PAGE EXCERPT =
________________

The following are some examples of setting the DISPATCHERS initialization parameter.
This is a typical example of setting the DISPATCHERS initialization parameter.
DISPATCHERS="(PROTOCOL=TCP)"
To force the IP address used for the dispatchers, enter the following:
DISPATCHERS="(ADDRESS=(PROTOCOL=TCP)\ (HOST=144.25.16.201))(DISPATCHERS=2)"
This will start two dispatchers that will listen in on the IP address, which must be a valid IP address for the host that the instance is on.
To force the exact location of dispatchers, add the PORT as follows:
DISPATCHERS="(ADDRESS=(PROTOCOL=TCP)(PORT=5000))" DISPATCHERS="(ADDRESS=(PROTOCOL=TCP)(PORT=5001))"
The SHARED_SERVERS initialization parameter specifies the number of shared server processes that you want to create when an instance is started up. Oracle dynamically adjusts the number of shared server processes based on the length of the request queue. The number of shared server processes that can be created ranges between the values of the initialization parameters SHARED_SERVERS and MAX_SHARED_SERVERS. Typical systems seem to stabilize at a ratio of one shared server for every ten connections.

________________

LISTING =

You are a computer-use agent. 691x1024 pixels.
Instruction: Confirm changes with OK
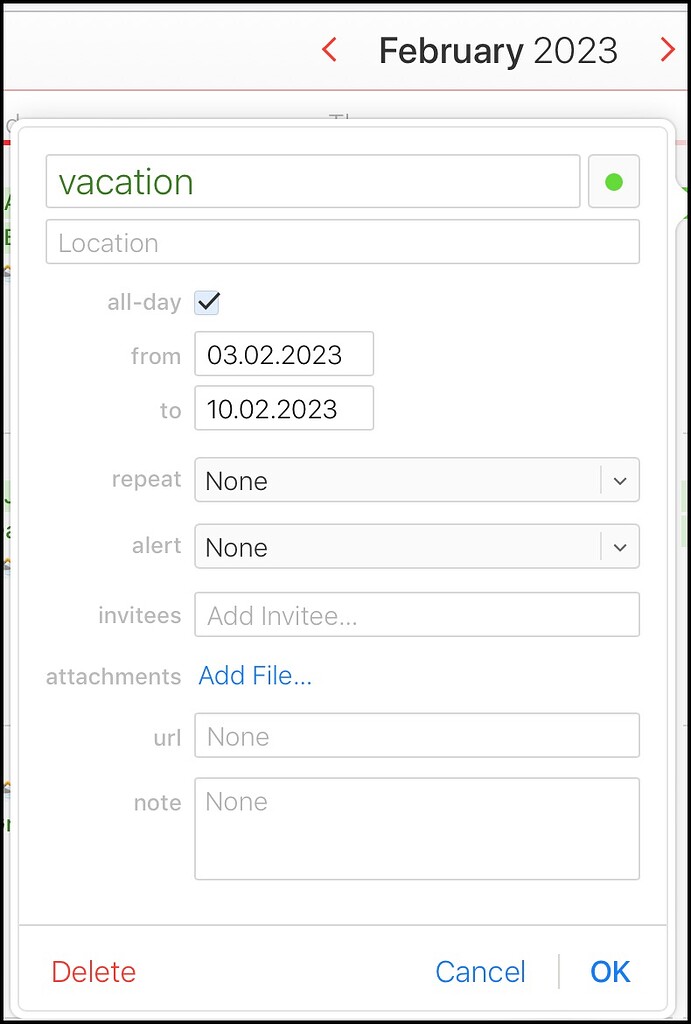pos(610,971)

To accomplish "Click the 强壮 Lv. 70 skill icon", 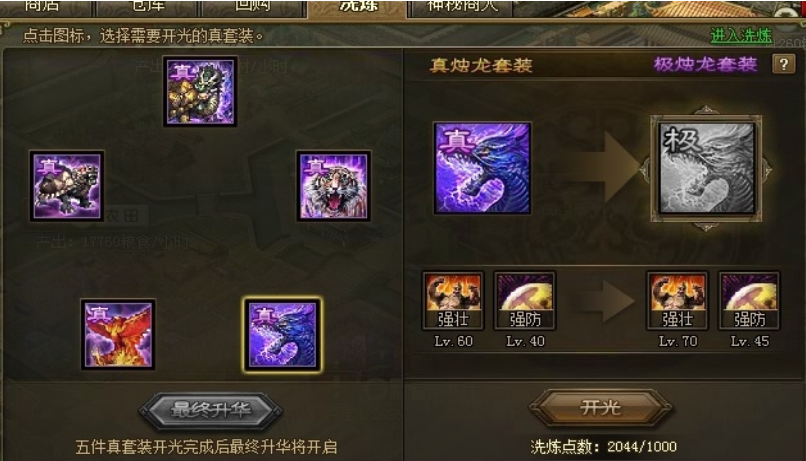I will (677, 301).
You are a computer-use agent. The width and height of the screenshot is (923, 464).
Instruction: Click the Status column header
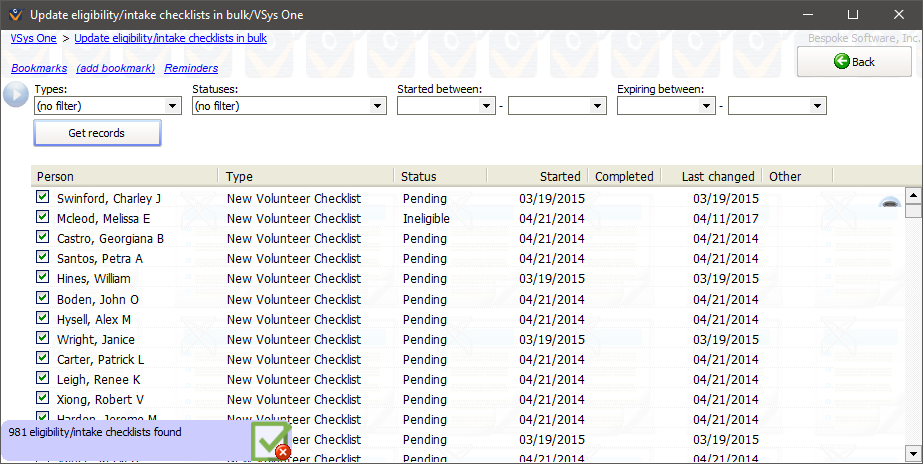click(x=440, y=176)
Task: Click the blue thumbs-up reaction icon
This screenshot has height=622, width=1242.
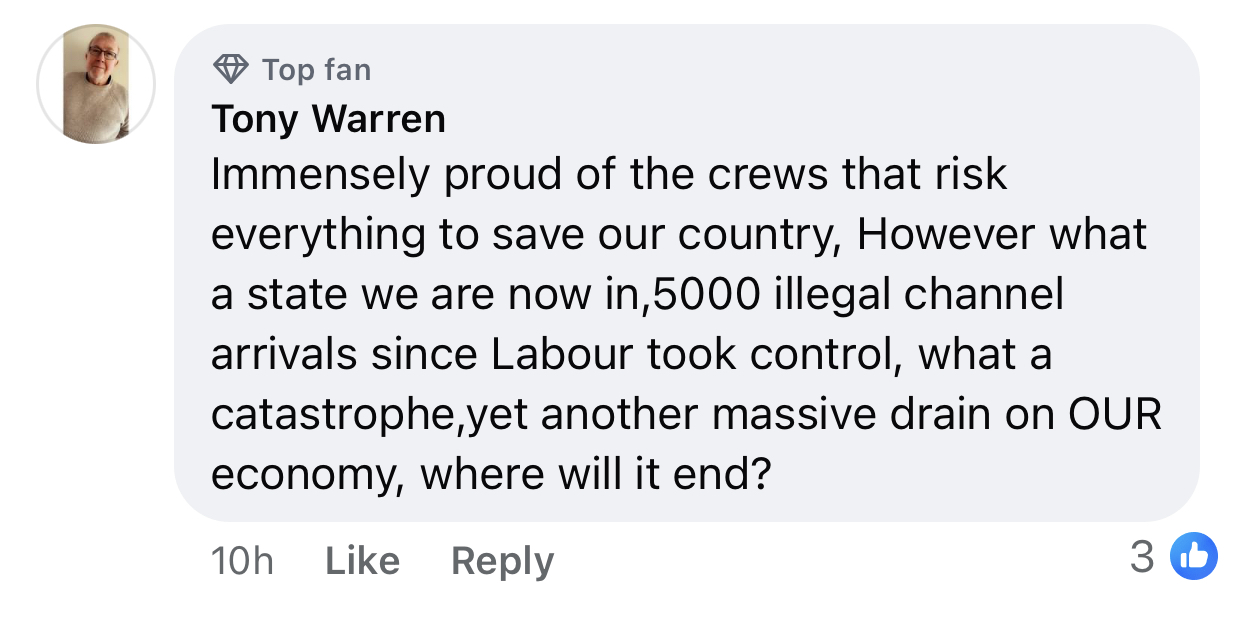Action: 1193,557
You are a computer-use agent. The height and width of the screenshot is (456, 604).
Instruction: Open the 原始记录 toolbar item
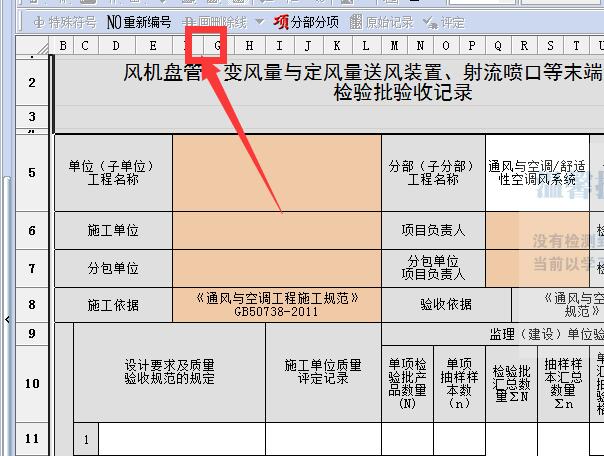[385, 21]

________________

BRIEF A =
From the DISPATCHERS excerpt, print the passage that starts at the words "This is a typical" and ends after the words "instance is on.".
BRIEF B =
List every initialization parameter named in the DISPATCHERS excerpt.
The data has no part in this work.

TASK RESULT A =
This is a typical example of setting the DISPATCHERS initialization parameter.
DISPATCHERS="(PROTOCOL=TCP)"
To force the IP address used for the dispatchers, enter the following:
DISPATCHERS="(ADDRESS=(PROTOCOL=TCP)\ (HOST=144.25.16.201))(DISPATCHERS=2)"
This will start two dispatchers that will listen in on the IP address, which must be a valid IP address for the host that the instance is on.

TASK RESULT B =
DISPATCHERS
SHARED_SERVERS
MAX_SHARED_SERVERS